Mountains, ocean, and the rainforest… to most, visiting that such diverse landscapes would involve three separate trips to three very different locations. There is one National Park that has it all though: Olympic National Park, in the northwestern corner of Washington State. And Olympic National Park is beautifully laid out for a perfect 5-day car camping trip that will allow you to experience a lot that the park has to offer.
In this blog post, guest contributor Kim Vawter shares the details of her 5-day Olympic National Park itinerary and her best tips for planning your own road trip.
Plan your road trip with this 5-day Olympic National Park itinerary.
Before planning any trips, please do your research to ensure these areas are open to visitors, follow local guidelines, and do your part to be a responsible visitor. And as we ask with all of the destinations we share, please follow Leave No Trace guidelines and practice good trail etiquette.
Olympic National Park Basics
First and foremost, you need to be okay with knowing that you aren’t going to see the entire park, not in 5 days at least. My 5-day Olympic National Park road trip itinerary hits all the major highlights, but it would be insane to try to devour the near one million acres of Olympic National Park in a single trip.

#### Supplied entries:
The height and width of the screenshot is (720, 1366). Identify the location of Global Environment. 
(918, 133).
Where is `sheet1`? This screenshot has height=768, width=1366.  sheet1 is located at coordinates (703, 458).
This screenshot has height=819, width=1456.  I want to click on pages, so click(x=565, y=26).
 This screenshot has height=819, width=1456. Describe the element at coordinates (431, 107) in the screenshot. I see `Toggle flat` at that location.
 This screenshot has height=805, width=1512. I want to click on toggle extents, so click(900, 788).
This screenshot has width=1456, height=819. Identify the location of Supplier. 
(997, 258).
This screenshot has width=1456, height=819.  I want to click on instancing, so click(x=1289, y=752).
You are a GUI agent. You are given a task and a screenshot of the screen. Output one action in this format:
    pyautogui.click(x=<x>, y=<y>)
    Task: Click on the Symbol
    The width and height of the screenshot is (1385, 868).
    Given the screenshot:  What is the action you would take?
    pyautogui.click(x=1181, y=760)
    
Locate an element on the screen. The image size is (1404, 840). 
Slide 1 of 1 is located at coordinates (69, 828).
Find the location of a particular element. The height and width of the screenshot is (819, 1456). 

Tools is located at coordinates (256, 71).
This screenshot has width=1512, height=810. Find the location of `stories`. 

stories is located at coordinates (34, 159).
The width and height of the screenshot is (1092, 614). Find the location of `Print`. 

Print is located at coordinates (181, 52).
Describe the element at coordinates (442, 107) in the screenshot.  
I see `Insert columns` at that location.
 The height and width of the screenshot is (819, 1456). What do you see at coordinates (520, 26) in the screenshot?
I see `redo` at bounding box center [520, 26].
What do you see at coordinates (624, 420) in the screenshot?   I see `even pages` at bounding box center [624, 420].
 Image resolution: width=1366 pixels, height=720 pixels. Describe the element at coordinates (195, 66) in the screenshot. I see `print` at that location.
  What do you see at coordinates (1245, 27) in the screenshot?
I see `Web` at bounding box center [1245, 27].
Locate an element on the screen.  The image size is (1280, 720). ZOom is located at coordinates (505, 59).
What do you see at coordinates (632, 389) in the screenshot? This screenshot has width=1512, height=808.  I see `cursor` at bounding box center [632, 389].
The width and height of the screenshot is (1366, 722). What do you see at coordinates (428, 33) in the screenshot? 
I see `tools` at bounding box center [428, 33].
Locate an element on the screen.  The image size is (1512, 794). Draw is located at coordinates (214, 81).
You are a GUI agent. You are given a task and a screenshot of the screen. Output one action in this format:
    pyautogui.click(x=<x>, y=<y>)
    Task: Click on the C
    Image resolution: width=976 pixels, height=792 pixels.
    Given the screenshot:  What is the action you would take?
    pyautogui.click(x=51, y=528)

#### Stated goal:
Output the Olympic National Park text word for word, everything from "Before planning any" down to "a single trip.". Rely only on the travel text about Olympic National Park.

#### Response to the task:
Before planning any trips, please do your research to ensure these areas are open to visitors, follow local guidelines, and do your part to be a responsible visitor. And as we ask with all of the destinations we share, please follow Leave No Trace guidelines and practice good trail etiquette.
Olympic National Park Basics
First and foremost, you need to be okay with knowing that you aren’t going to see the entire park, not in 5 days at least. My 5-day Olympic National Park road trip itinerary hits all the major highlights, but it would be insane to try to devour the near one million acres of Olympic National Park in a single trip.